Вернувшись в Америку, Розенбах почти сразу продал "Алису" изобретателю "Виктролы" Элдриджу Джонсону. Тот совершенно не собирался её покупать, но увидел и, как потом говорил, влюбился. "Алису" Джонсон обожал, в 1936 году издал первое факсимиле, оригинал рукописи выставлял в библиотеке Филадельфии, хотел даже сделать механизм, переворачивающий страницы, но подумал и решил, что возле витрины будет скапливаться толпа. Что он, однако, ради "Алисы" создал, — и это его собственное изобретение! — так это водонепроницаемую витрину, в которой рукопись его сопровождала на глубоководные рыбалки, очень он это дело любил. По, опять-таки, неподтверждённой легенде Джонсон спускал витрину на дно, привязывая к ней буй с флажком "Алиса!".

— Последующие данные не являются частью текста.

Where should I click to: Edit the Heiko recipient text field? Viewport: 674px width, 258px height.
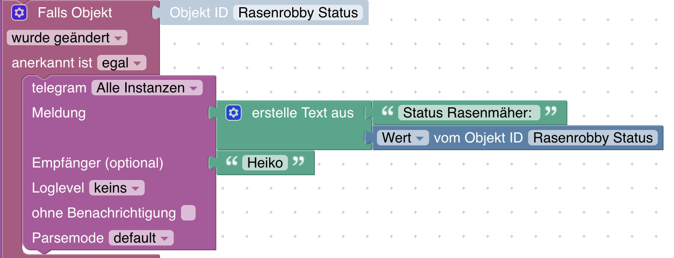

Итак, "Приключения Алисы под землёй" переехали в США, а приключения "Алисы" продолжились. В 1933 году Э.М.Э. Голдшмидт опубликовал работу "Алиса в Стране Чудес с точки зрения психоанализа"; в том же году Алиса Лидделл Харгривз умерла в свои восемьдесят один (возможно, и к лучшему). Статья вышла в Оксфорде, и её поначалу сочли пародией на фрейдистский текст. Побольше бессмыслицы! Падение в кроличью нору — "один из самых известных символов полового акта", ключ и замок — "распространённый символ полового акта"… здесь мистер Доджсон хватается за голову и уверяет, что шея и ноги вытягиваются, потому что такое ощущение бывает при мигрени с аурой и сосудистых кризах, но кто его спрашивает, выкапывай яблоки!.. то бишь, анализируй это.